Hendrik Swierinck (b. 1693-d. after 1767, master 1726) was undoubtedly capable of keeping up with the latest fashion, as may be illustrated by the pair of wall-sconces Swierinck made in 1745. The decoration of these sconces heralds the Rococo style in Amsterdam silver (Lorm, J.R. de, op. cit.). The present caddy was made in 1754 and must have seemed somewhat old-fashioned at that time. Stylistically the caddy resembles work from the 1720s and 1730s. See for example two tobacco boxes made by Swierinck in 1730 and 1731 (Sales Christie's Amsterdam 26 May 1998, lot 428 and 6 December 2000, lot 386). Identical feet were applied on a brazier which Swierinck made in 1729 (see: Exh. cat. Meesterwerken in zilver, Amsterdam, Museum Willet-Holthuysen, 1984, nr. 108).

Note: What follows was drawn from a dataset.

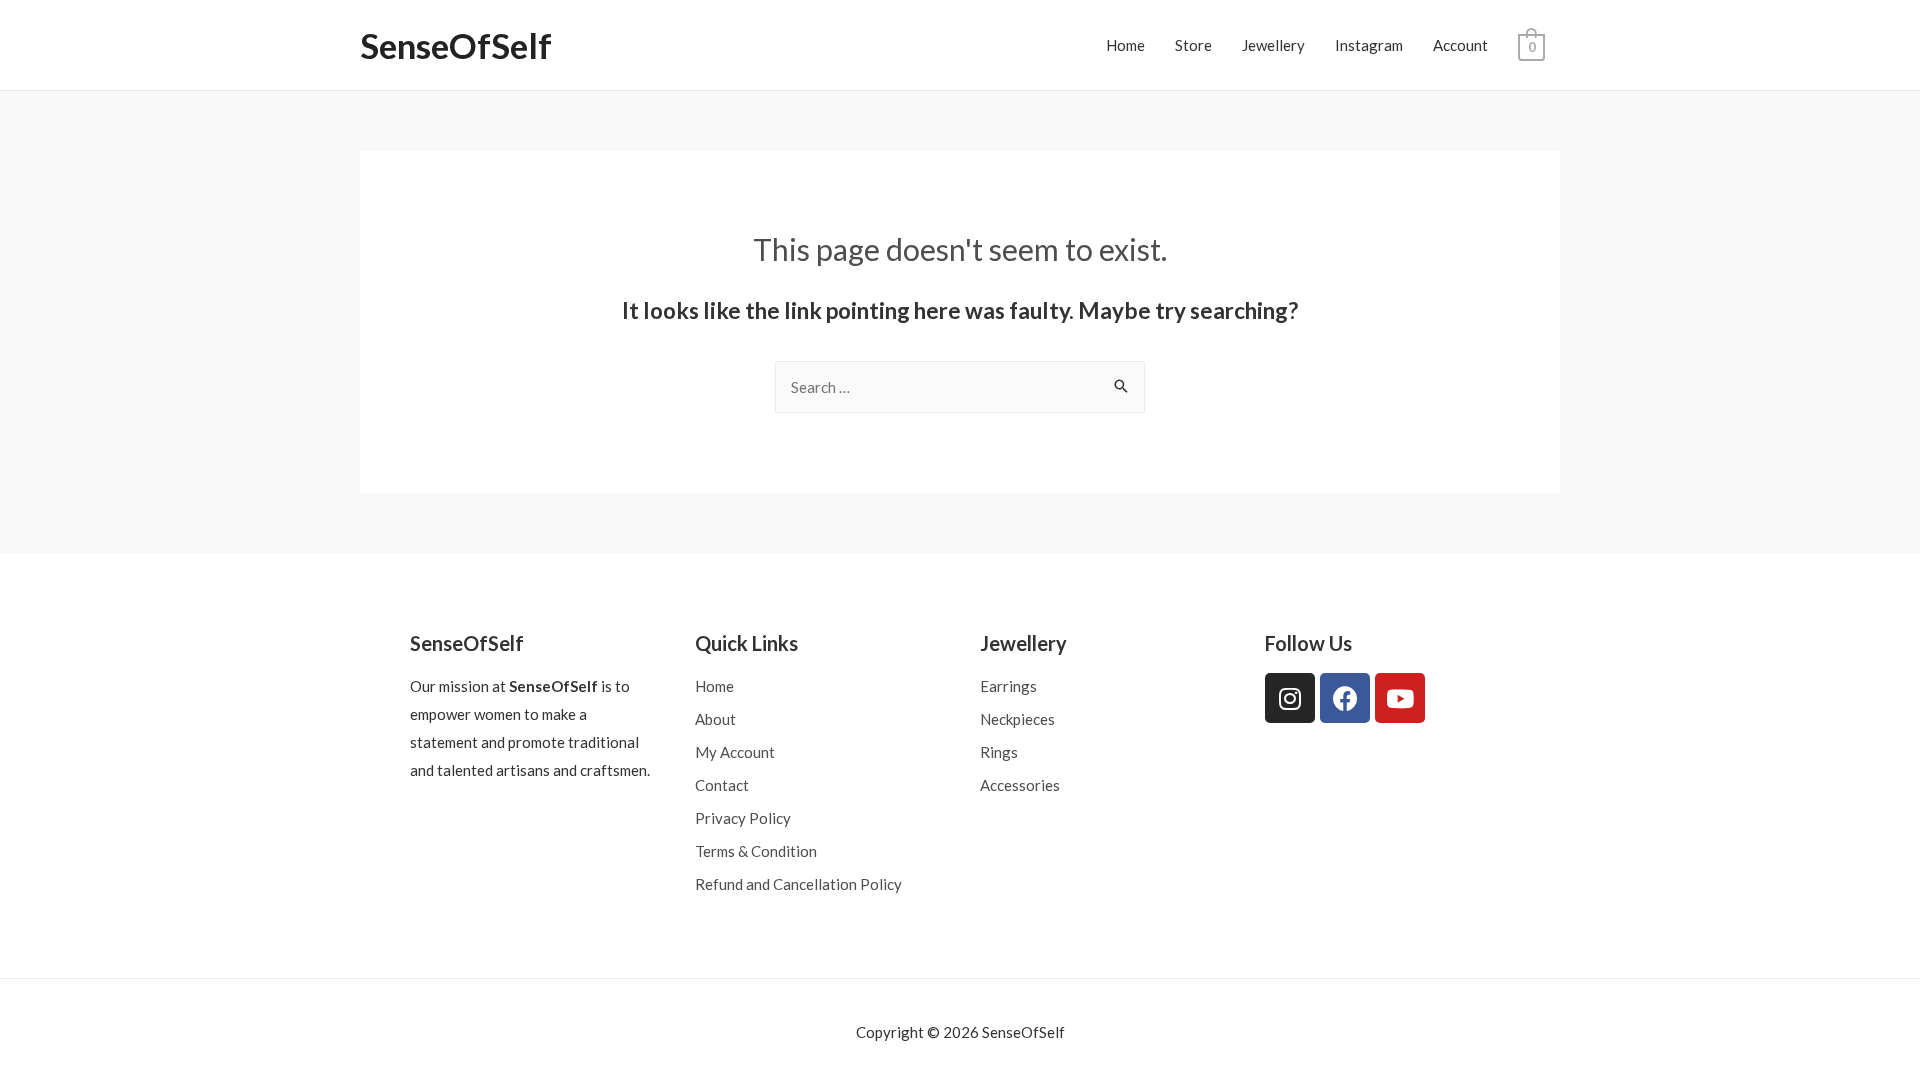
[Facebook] (1345, 698)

Although tea caddies have survived in quite a large number, this type of caddy is very rare. A comparable example was made by Groningen silversmith Arnoldus van Essen in 1750/51 (Verbeek, J., 1982, op. cit, pp. 553-554; Verbeek, J., 1988, op. cit., pp. 20-21).
For comparative literature:
Lorm, J.R. de, Amsterdams Goud en Zilver, Zwolle, Amsterdam, 1999, p. 110, no. 54.
Verbeek, J. "De zilveren theebus in de Noordelijke Nederlanden voor 1750" in: Antiek 16, 1982, pp. 552-557.
Verbeek, J. Nederlands Zilver 1725-1780, Lochem, 1988, pp. 19-21.